**EXERCISE GOAL:** The data below should be copied over with complete accuracy.

**INPUT:**
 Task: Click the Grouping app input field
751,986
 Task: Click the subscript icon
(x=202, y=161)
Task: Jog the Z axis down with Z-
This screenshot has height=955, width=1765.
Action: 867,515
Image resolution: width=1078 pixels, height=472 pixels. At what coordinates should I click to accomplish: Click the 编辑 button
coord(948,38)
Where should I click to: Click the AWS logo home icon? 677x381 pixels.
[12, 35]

**WORKED SOLUTION:**
 Task: Click the Grouping app input field
751,986
 Task: Click the subscript icon
(x=202, y=161)
Task: Jog the Z axis down with Z-
This screenshot has height=955, width=1765.
Action: 867,515
Image resolution: width=1078 pixels, height=472 pixels. At what coordinates should I click to accomplish: Click the 编辑 button
coord(948,38)
Where should I click to: Click the AWS logo home icon? 677x381 pixels.
[12, 35]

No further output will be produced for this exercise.